I know every single thought they might consider--including some positive ones and so-called well meaning ones. I know every way they would want to put me into a box so that they could sleep easier at night. Oh Jenn...she's just a feminist liberal who didn't try hard enough. Or, she's just one of these young people who would rather choose an easy lifestyle than follow the Savior and the Prophet. She's taking the easy way out.
That last one is so laughable it's cry-worthy. Sob worthy. Ask me how I know.
But here is the big thing: Why would I give anyone the power to try and pin any of those hateful and hurtful things onto me? What kind of crazy sense does that make?
If this is a midlife crisis, it sure as hell didn't start and (I'll admit it, this is purely conjecture at this point) but it also isn't likely to conclude in a craft store either. It wasn't funny. It wasn't easy. I should say it ISN'T. Because it doesn't feel like it's over. I don't know if it ever will be. So far, two and a half years in, it doesn't feel like it ever will.
I do think about it less and less. As the time passes, I am able to care less and less. But sometimes something will happen--maybe a friend posts an LDS Living article about secularism and choosing the "easier wrong," and it pierces right back through and I am back into that same head space again. It gets easier to deal with, but unless I cut myself completely off from everyone Mormon person that I know (which I don't want to do obviously), I just don't think it will ever go away. I've accepted that. I'm learning to cope better each time.
And yet people often ask, within the Church, why people leave who the church can't seem leave it alone. I remember wondering the same thing when I was an active member. Why don't they just move on with their lives? Don't they have anything better to do? They're obviously unhappy, mean-spirited people. Well... the truth is, probably some of us are. Just like there are some folks like that still IN the Church that are unhappy and mean-spirited. Every group has all kinds.

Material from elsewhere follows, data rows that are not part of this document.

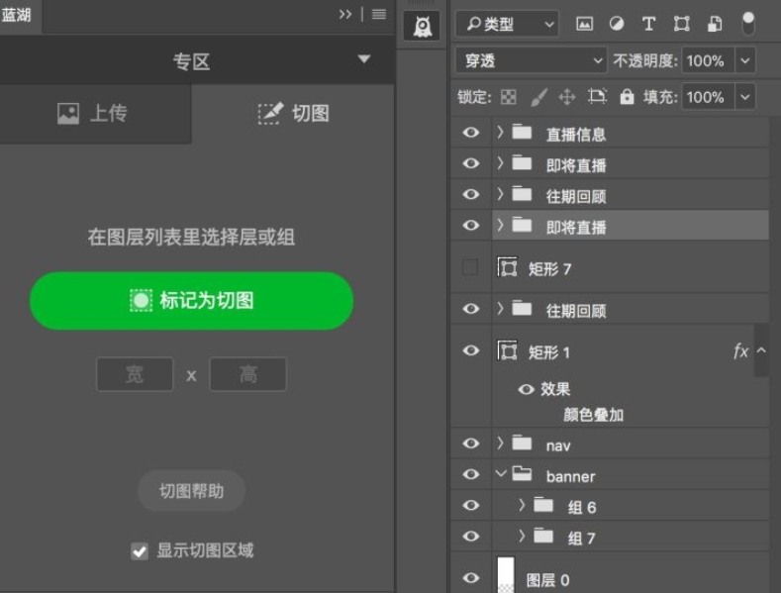The height and width of the screenshot is (593, 781).
Task: Open the 穿透 blend mode dropdown
Action: click(x=531, y=60)
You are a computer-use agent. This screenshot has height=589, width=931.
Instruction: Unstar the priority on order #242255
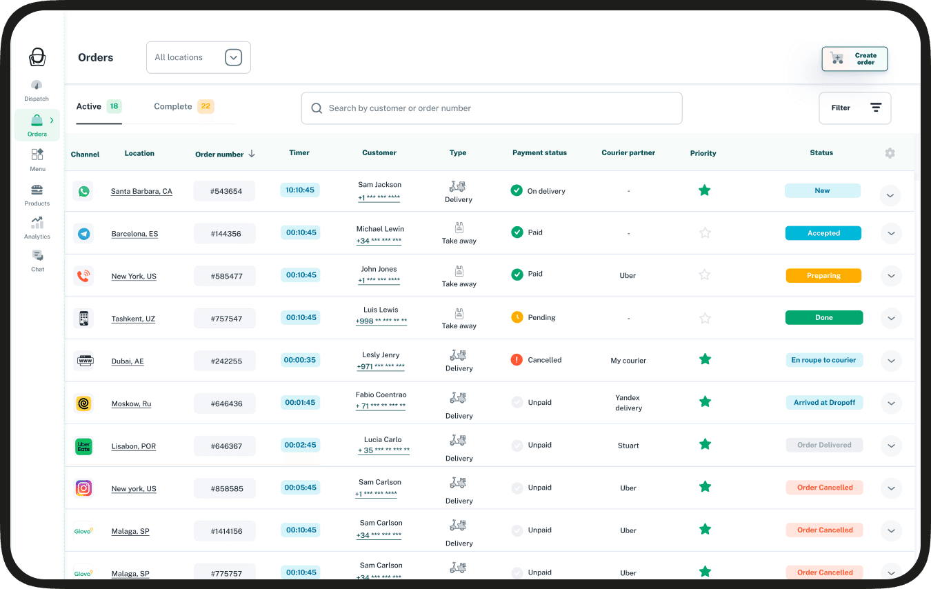pyautogui.click(x=705, y=359)
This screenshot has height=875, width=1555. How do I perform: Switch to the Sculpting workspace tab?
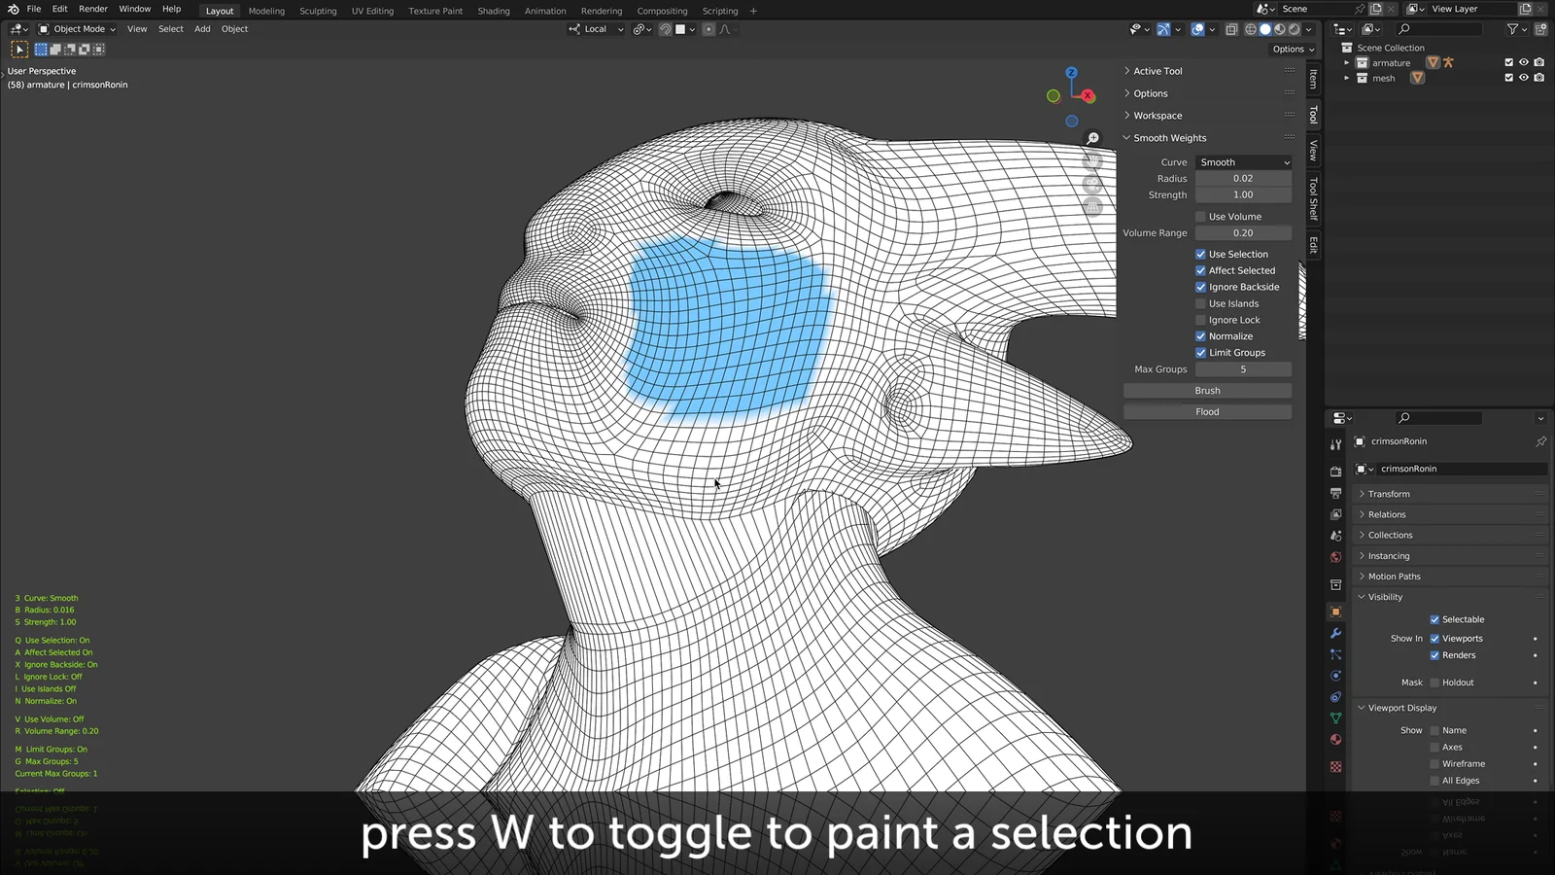[x=317, y=11]
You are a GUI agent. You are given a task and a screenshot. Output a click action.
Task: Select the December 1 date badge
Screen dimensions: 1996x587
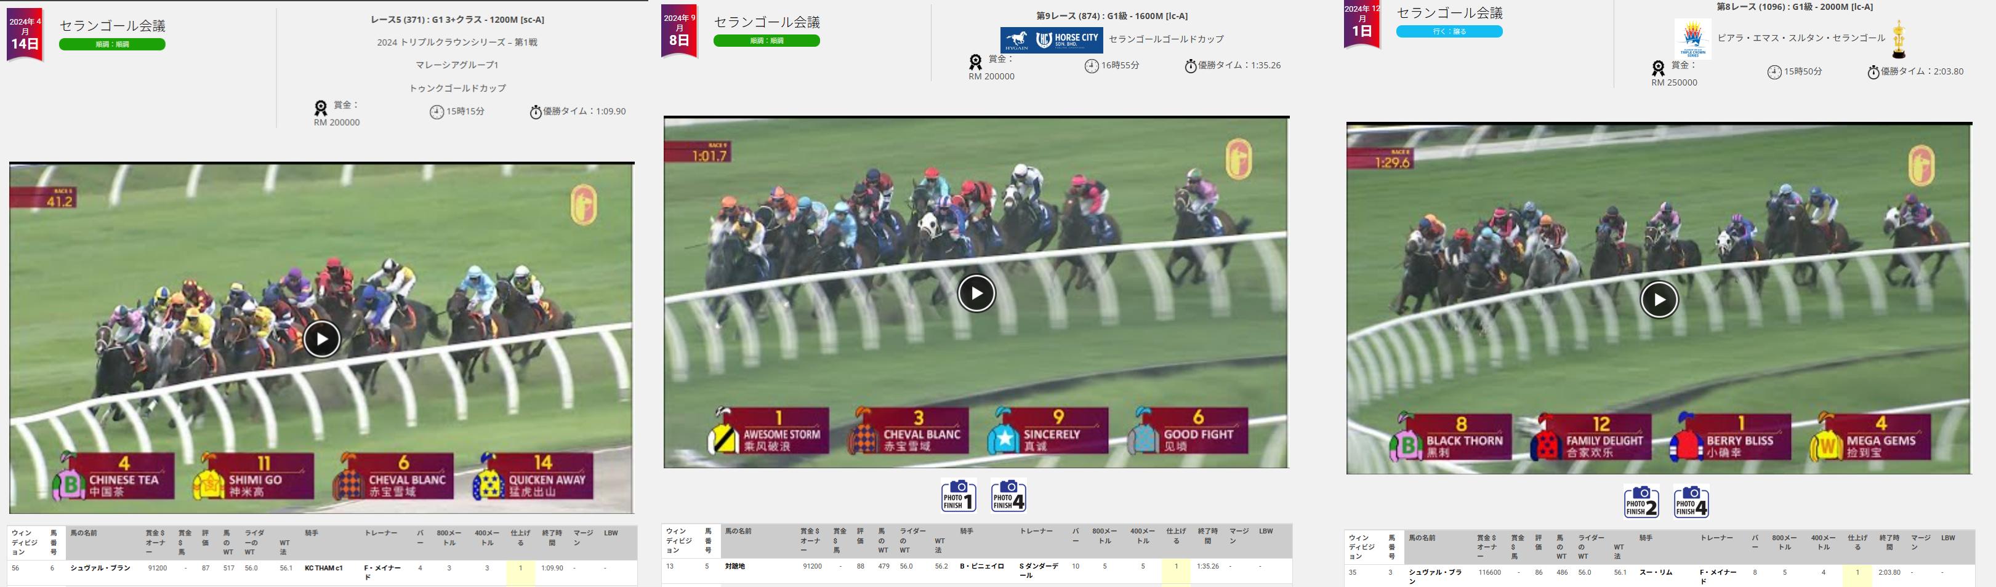(1361, 25)
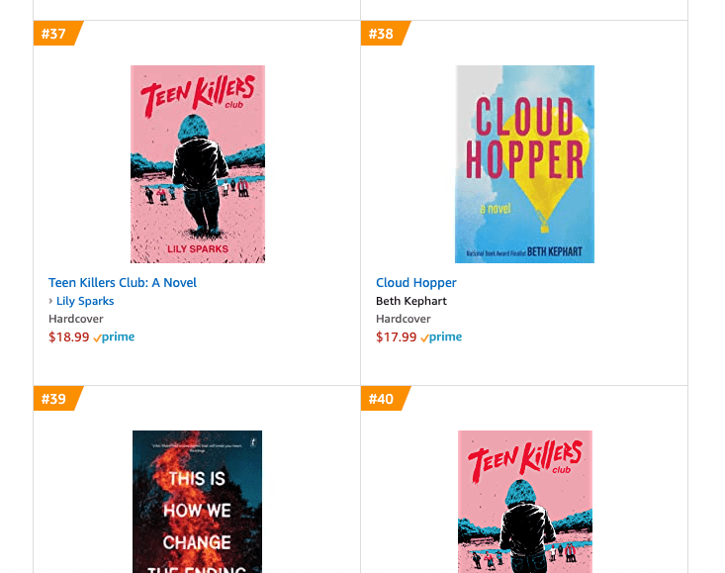The height and width of the screenshot is (573, 725).
Task: Select the Beth Kephart author text
Action: 411,301
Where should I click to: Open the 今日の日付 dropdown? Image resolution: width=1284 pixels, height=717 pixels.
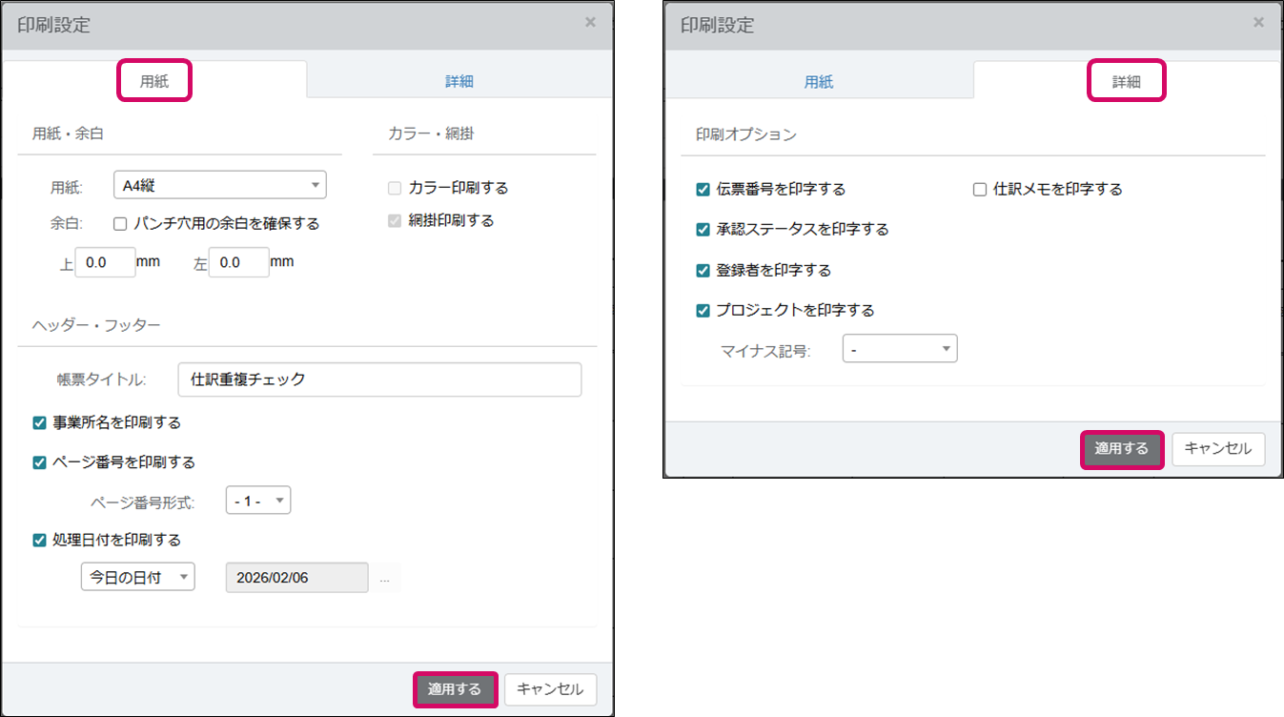click(x=137, y=577)
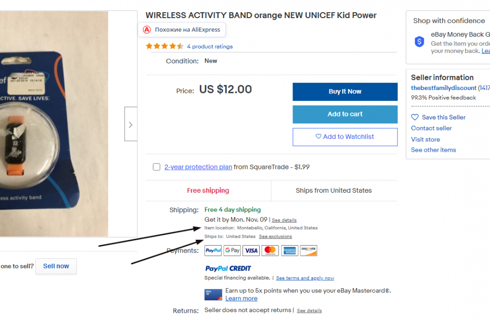The width and height of the screenshot is (490, 318).
Task: Click the Buy It Now button
Action: tap(345, 91)
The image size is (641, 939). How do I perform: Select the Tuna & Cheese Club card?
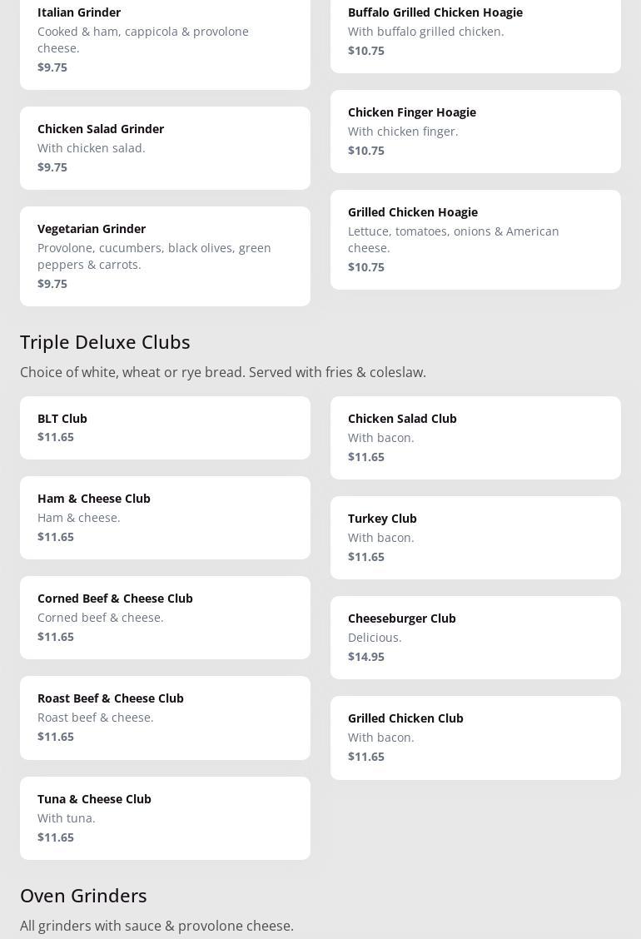[165, 817]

I can't speak for anyone else besides myself. I often can't leave the church alone--in my mind anyway-- because it hurt me. And I want to heal. I want to forgive. I want to move on. But if I am not free to talk about it, then I am not really free. So you don't get to have it both ways--you don't get to talk about inactive or exmormons like they are evil or scary, and then expect them not to either clam up on you or get pretty damn mad. So you may either see them fade out from activity, or just not be able to leave the church alone. You can't be angry that the monster fights back when you created it in the first place, can you? And what if it's not really a monster? What if it's just a lot of pain? A lot of hurt? A person that never had the space to speak their truth without fear of isolation, judgement, and hurtful comments. What if? What if we really do leave the church, and we're alone?
It's a real catch-22. And if the Church doesn't find its way to meeting people where they're at, it may be that this problem is only going to grow in exponential ways. Kinda like a stone cut without hands.